WORK TO COMPLETE ▸ List every argument that the `sim_apply()` documentation below describes with a `@param` line.

R/sim_apply.R
In clarify: Simulation-Based Inference for Regression Models

Documented in sim_apply

#' Apply a function to simulated parameter values
#'
#' @description `sim_apply()` applies a function that produces quantities of
#'   interest to each set of simulated coefficients produced by [sim()]; these
#'   calculated quantities form the posterior sampling distribution for the
#'   quantities of interest. Capabilities are available for parallelization.
#'
#' @param sim a `clarify_sim` object; the output of a call to [sim()] or
#'   [misim()].
#' @param FUN a function to be applied to each set of simulated coefficients.
#'   See Details.
#' @param verbose `logical`; whether to display a text progress bar indicating
#'   progress and estimated time remaining for the procedure. Default is `TRUE`.
#' @param cl a cluster object created by [parallel::makeCluster()], or an
#'   integer to indicate the number of child-processes (integer values are
#'   ignored on Windows) for parallel evaluations. See [pbapply::pblapply()] for
#'   details. If `NULL`, no parallelization will take place.
#' @param ... optional arguments passed to `FUN`.
#'
#' @details `sim_apply()` applies a function, `FUN`, to each set of simulated
#'   coefficients, similar to [apply()]. This function should return a numeric
#'   vector containing one or more estimated quantities. This should be a named
#'   vector to more easily keep track of the meaning of each estimated quantity.
#'   Care should be taken to ensure that the returned vector is the same length
#'   each time `FUN` is called. `NA`s are allowed in the output but should be
#'   avoided if possible.

STORED RECORDS ▸
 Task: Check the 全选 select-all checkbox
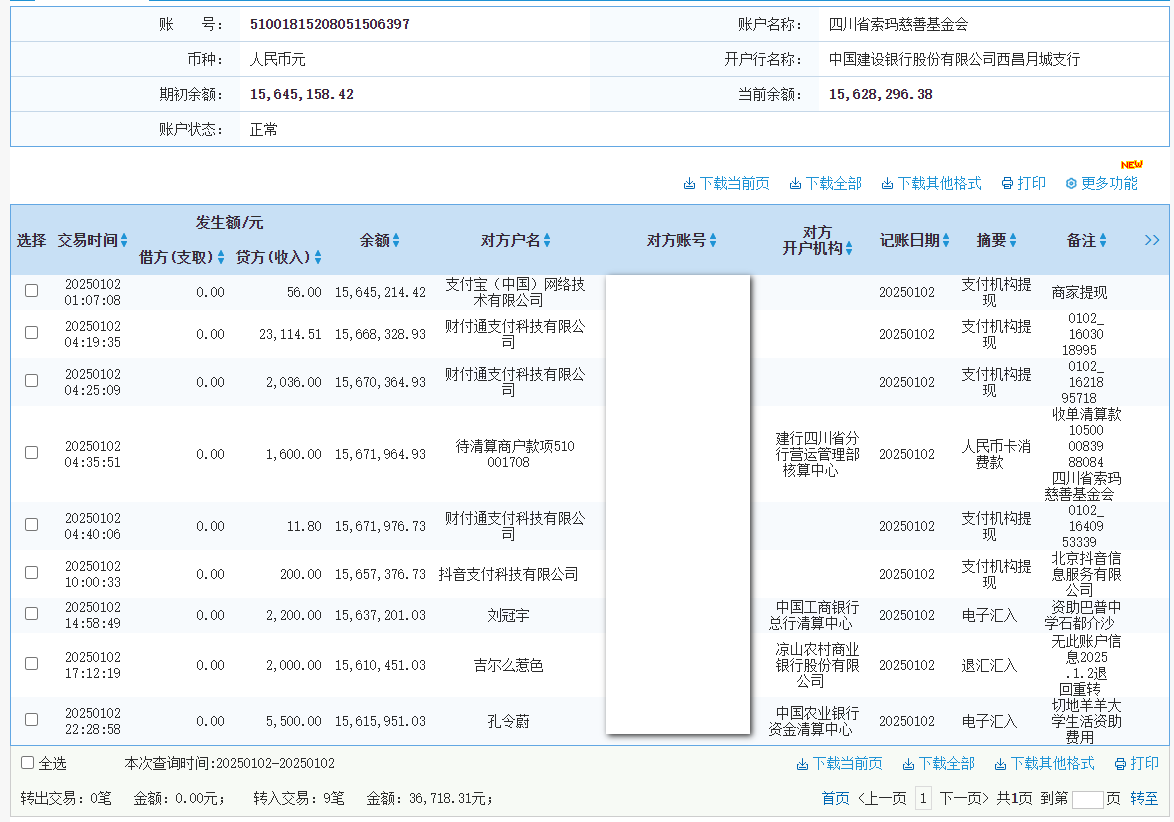click(28, 763)
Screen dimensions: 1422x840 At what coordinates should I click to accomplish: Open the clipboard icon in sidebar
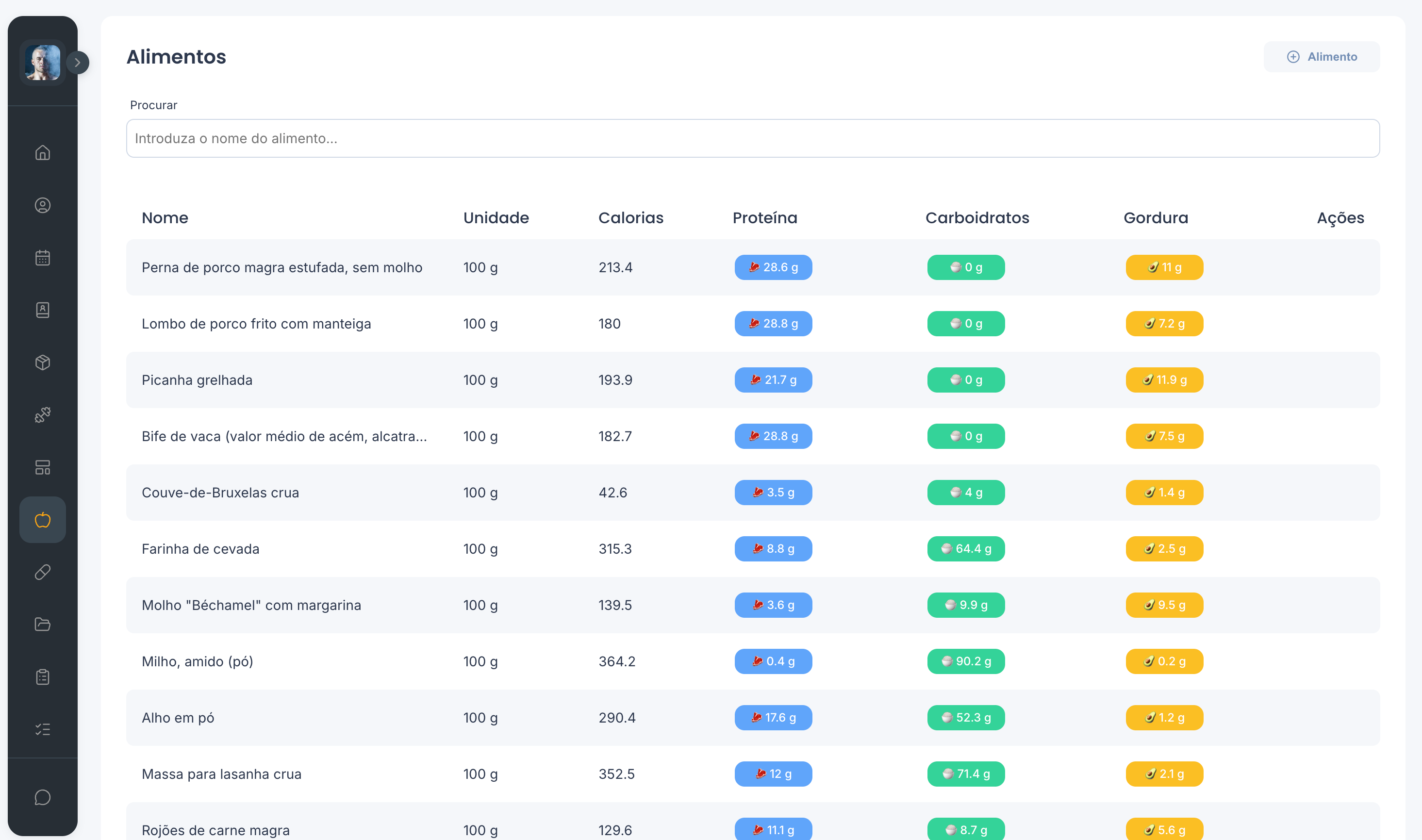(x=42, y=677)
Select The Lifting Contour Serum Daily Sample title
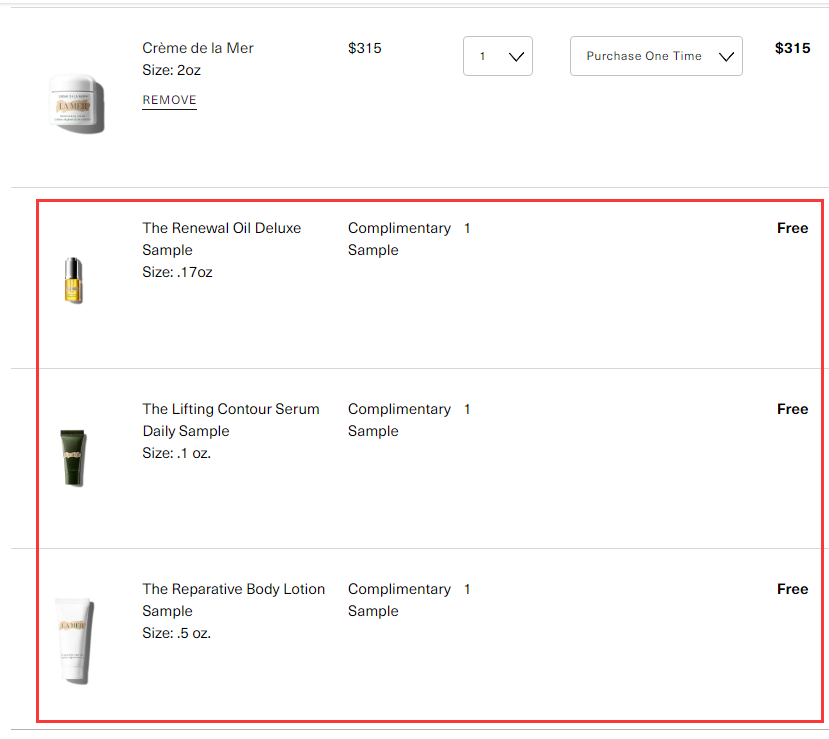 230,420
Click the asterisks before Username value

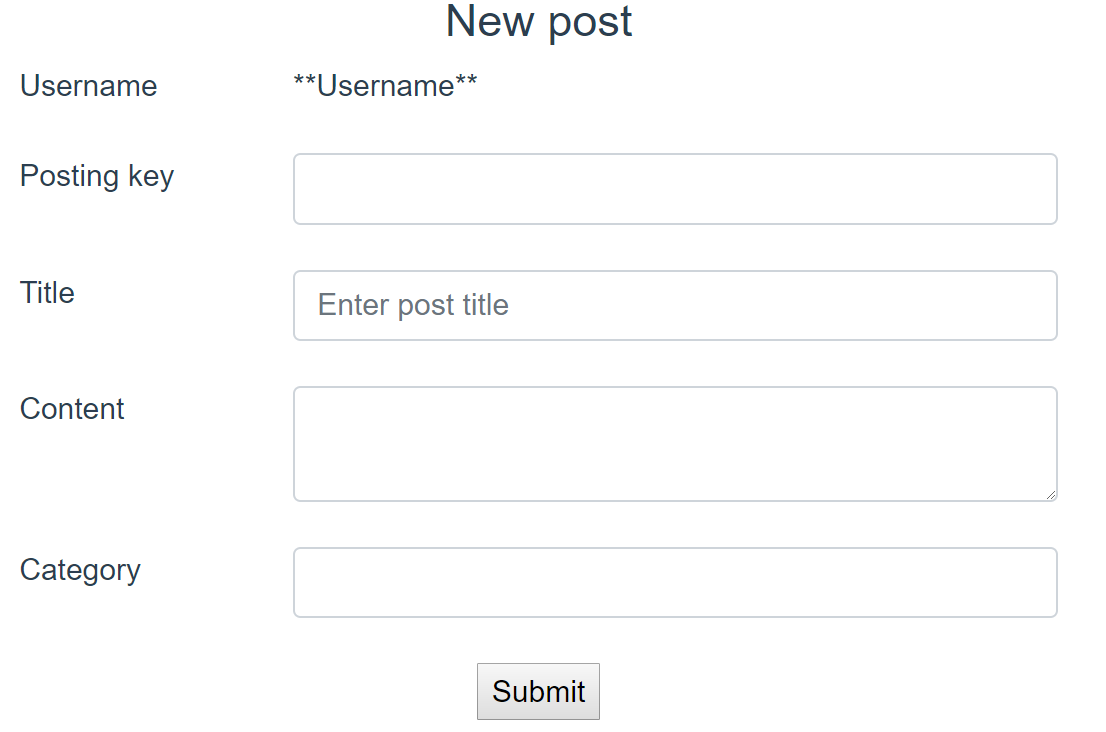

FULL SOLUTION ▸ `sim`, `FUN`, `verbose`, `cl`, `...`